# Start of SOURCE DOCUMENT

“To Wait Together upon the Lord in Pure Silence”


“Vague Religious Feeling,” “Upward Rush of Devotion,” and “Response to Devotion,” illustrations of mental states from the 1901 book Thoughtforms, by Annie Besant and C. W. Leadbeater.

“The voices of the past are especially lost to us. The world of unrecorded sounds is irreclaimable, so the disjunctions that separate our ears from what people heard in the past are doubly profound.”

When historians say they hope to retrieve the “lost voices” of the past, they typically mean that they wish to uncover the lives of people who did not leave behind written records. Historian Leigh Schmidt, however, reminds us that when we talk about historical voices, we can also refer to actual voices. The past was full of sights and sounds that we can only imagine. Yet if the sounds of the past are “lost to us,” how much more are the silences? How did people of the past experience silence? In the history of the United States, one group in particular spent a lot time thinking about and practicing silence—Quakers. Because silence was so integral to their worship, Quakers, or Friends, can help us understand how some people experienced silence. They can also illuminate how religious communities use their understanding of what constitutes appropriate religious sound to define themselves.

# End of SOURCE DOCUMENT
# Start of MATERIAL TO PROCESS

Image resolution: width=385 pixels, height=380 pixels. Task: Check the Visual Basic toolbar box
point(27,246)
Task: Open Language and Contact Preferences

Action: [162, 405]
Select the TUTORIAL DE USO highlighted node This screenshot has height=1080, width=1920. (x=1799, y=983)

# End of MATERIAL TO PROCESS
# Start of MATERIAL TO PROCESS

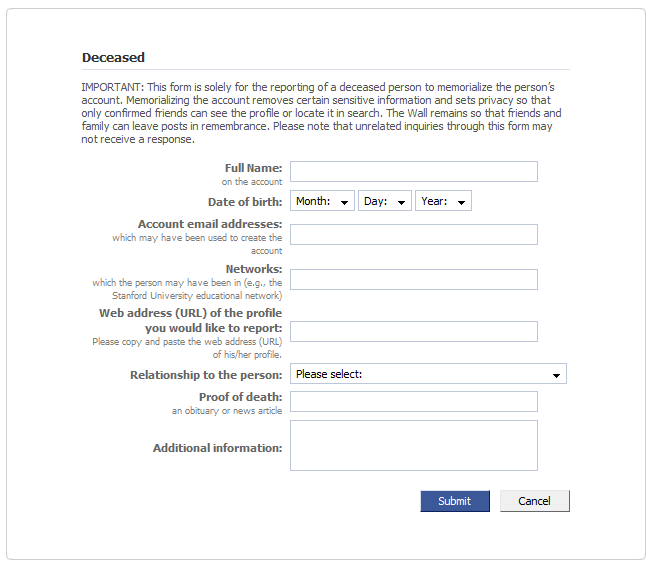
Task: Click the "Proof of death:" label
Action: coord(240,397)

# End of MATERIAL TO PROCESS
# Start of MATERIAL TO PROCESS

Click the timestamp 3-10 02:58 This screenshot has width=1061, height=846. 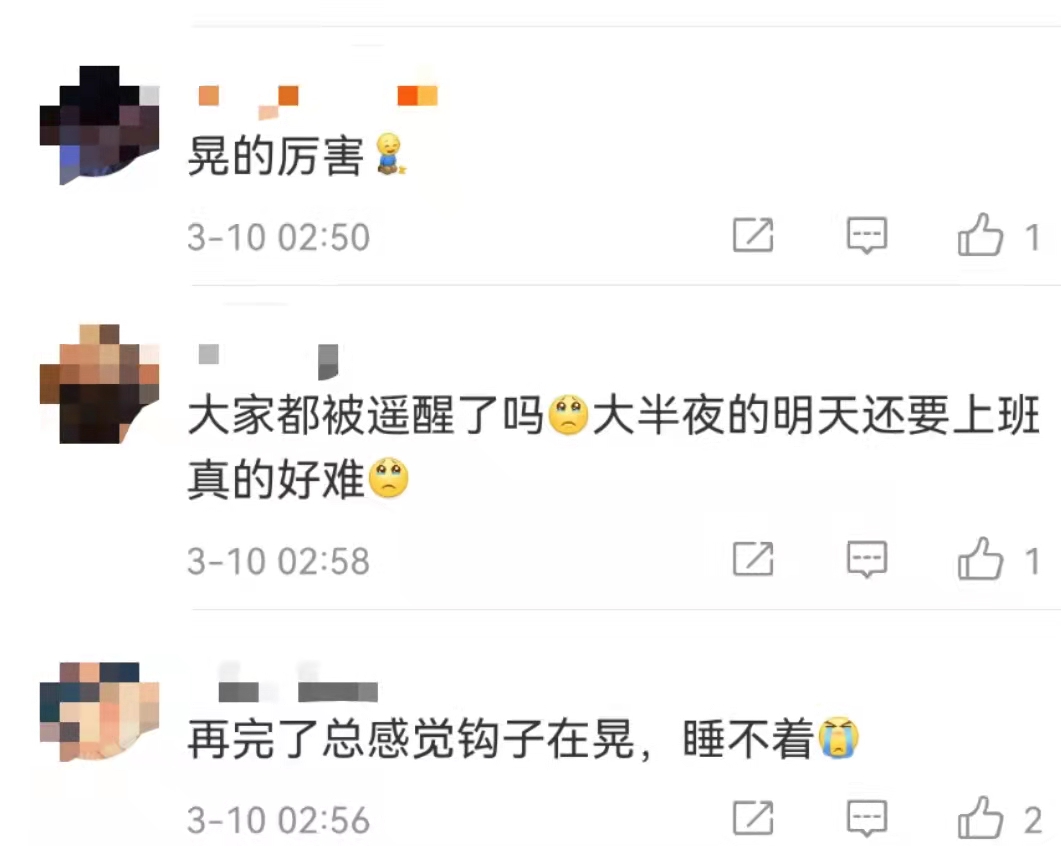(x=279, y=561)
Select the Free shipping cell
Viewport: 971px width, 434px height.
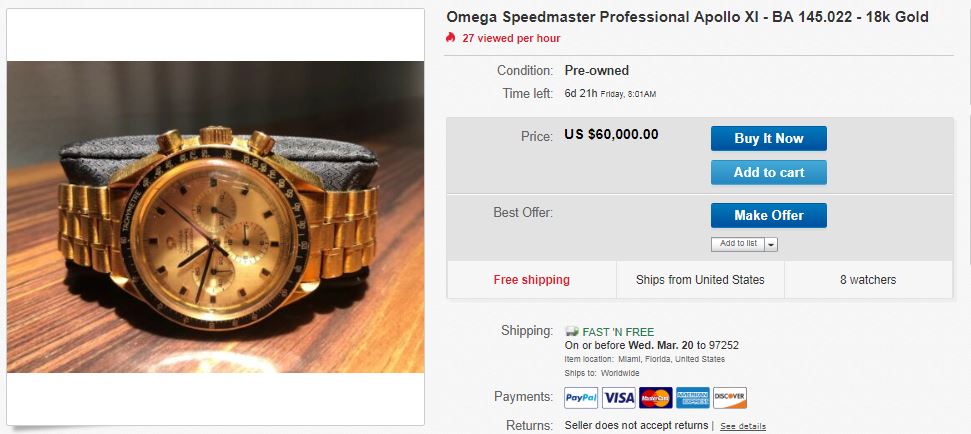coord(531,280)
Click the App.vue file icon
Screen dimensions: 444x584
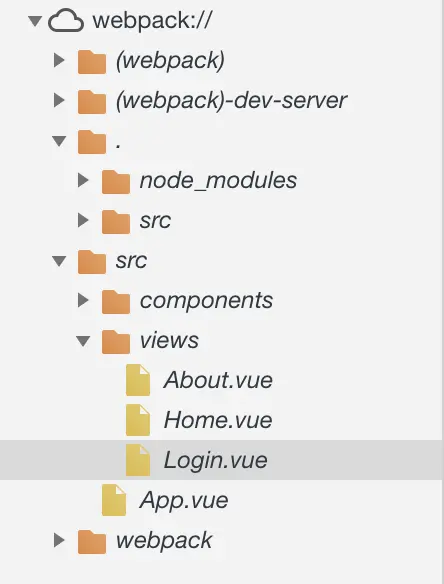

# End of MATERIAL TO PROCESS

REQUIREMENT 1:
Put the rows, starting with the line containing "Image resolution: width=385" and going on through the line containing "Action: [162, 405]", into a two-column CSV with the columns instruction and location, one row for each request, each value in a single quoted field with line breaks replaced by spaces.
REQUIREMENT 2:
Write a continuation of the essay on Quakers and silence, picking up after its final sentence.

ANSWER 1:
instruction,location
"Image resolution: width=385 pixels, height=380 pixels. Task: Check the Visual Basic toolbar box","point(27,246)"
"Task: Open Language and Contact Preferences","Action: [162, 405]"

ANSWER 2:
Quaker worship services have always consisted of long periods of silent reflection. In the late eighteenth century they faced challenges to their silent practice from the rapid growth of new evangelical groups, such as the Baptists and the Methodists. Indeed, as Friends ministers encountered the ecstatic, emotional worship services of Methodists, they began to define their practice of silence not only in traditional Quaker terms, but in opposition to these evangelical groups. Whereas Quakers perceived their own worship as reflecting godly silence, they believed that Methodists’ loud, noisy worship would lead them astray from the true guidance of the Inner Light, or the Holy Spirit. Quakers believed that such noisy behavior had no place in the true Christian community.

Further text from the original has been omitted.